Aim of the exercise: Which lines of the records below contain the word "Open"? Copy each of them out.

Dataset excerpts: Begin

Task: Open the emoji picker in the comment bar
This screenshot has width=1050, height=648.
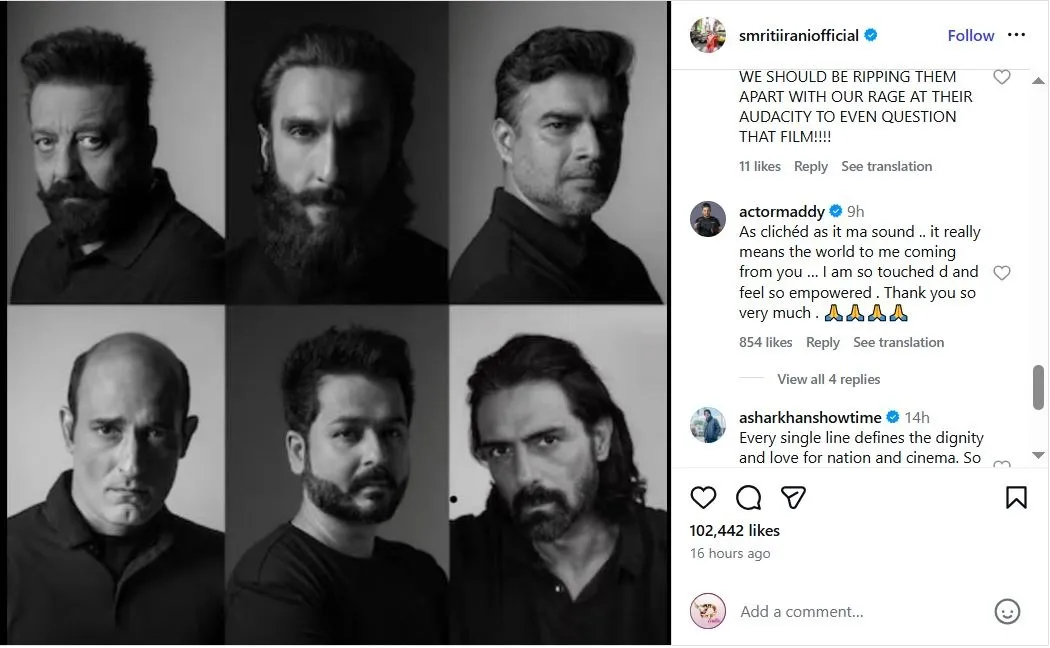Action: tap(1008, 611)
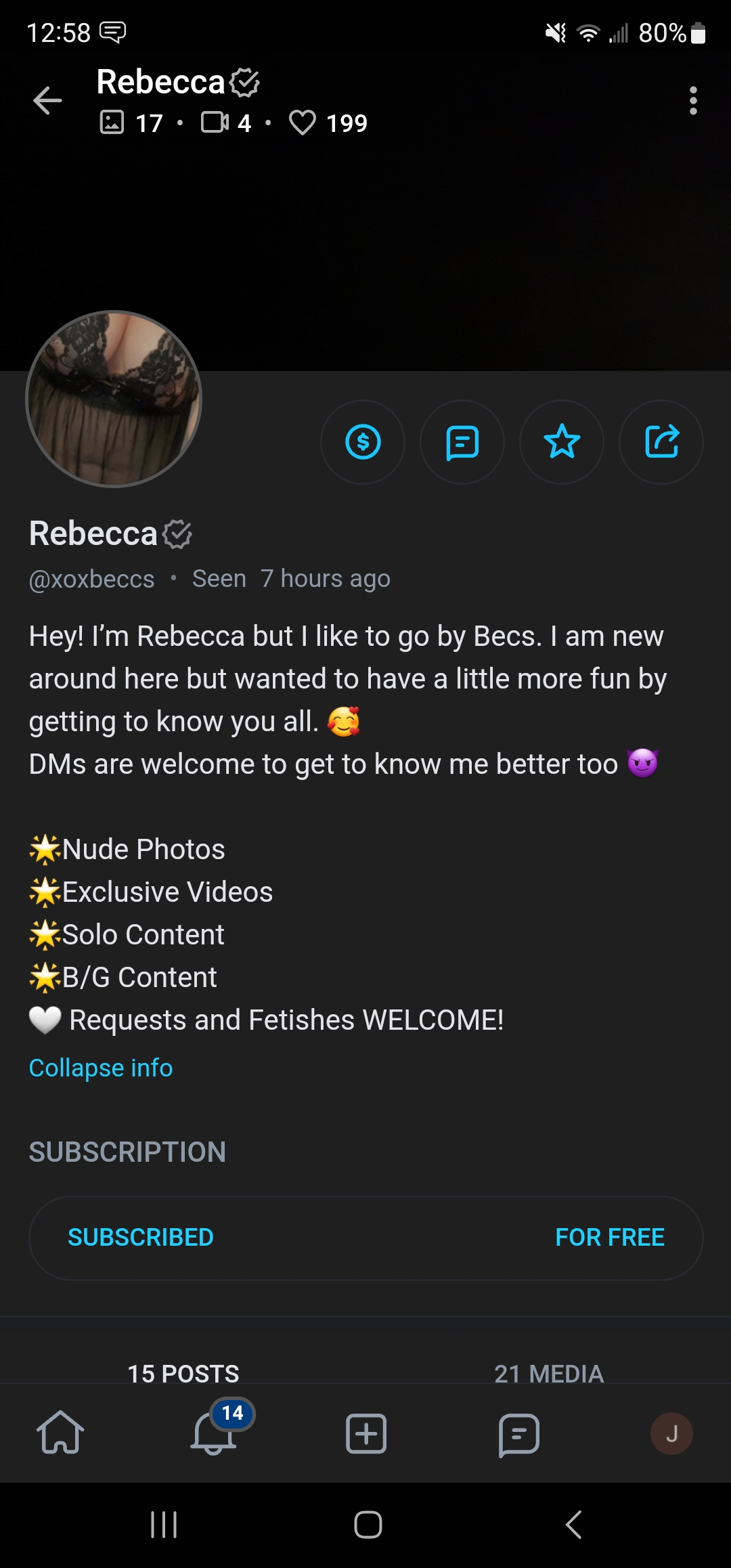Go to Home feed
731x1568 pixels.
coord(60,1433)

Dataset excerpts: End
Dataset excerpts: Begin

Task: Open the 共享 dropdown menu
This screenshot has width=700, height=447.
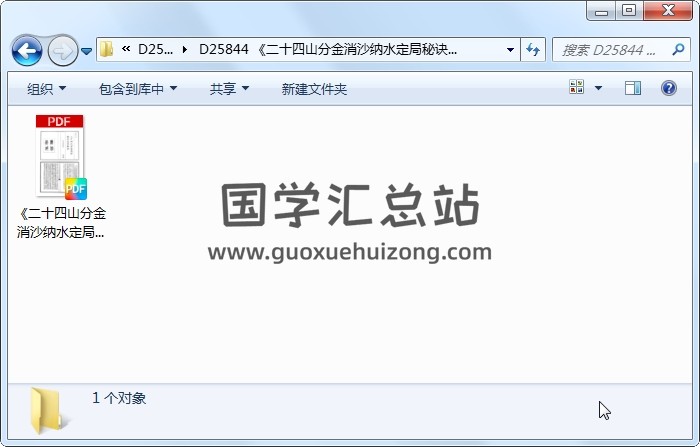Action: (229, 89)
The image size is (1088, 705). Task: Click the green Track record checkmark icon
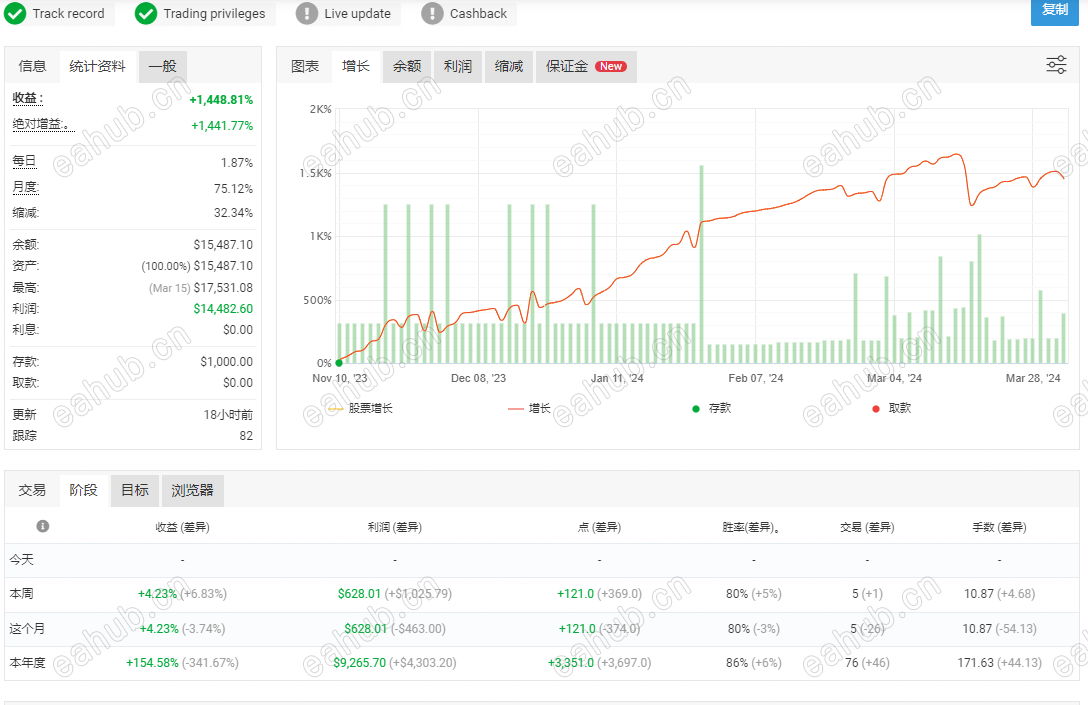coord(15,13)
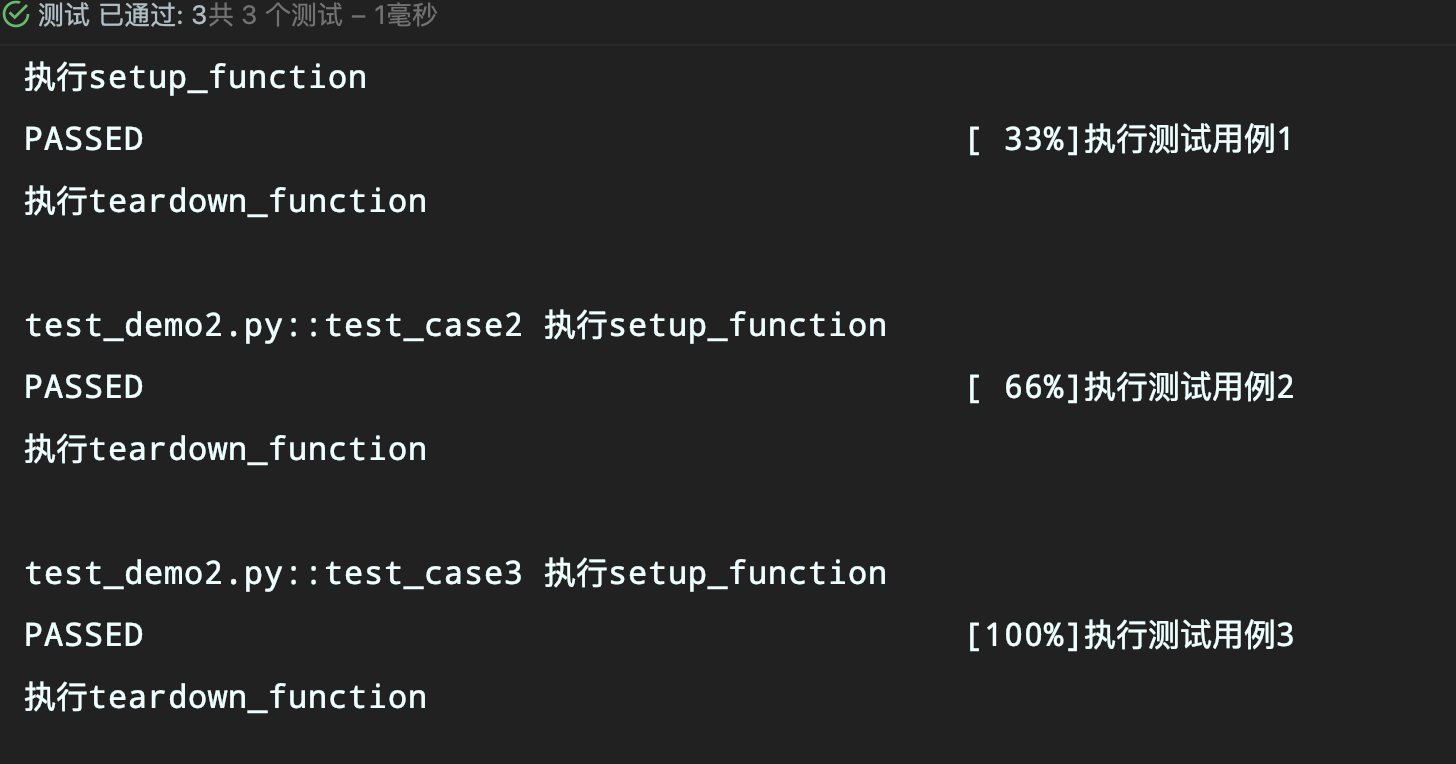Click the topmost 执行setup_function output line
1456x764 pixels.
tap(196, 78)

Dataset excerpts: End

Task result:
Task: Open the emoji picker in the comment bar
Task: Open the 共享 dropdown menu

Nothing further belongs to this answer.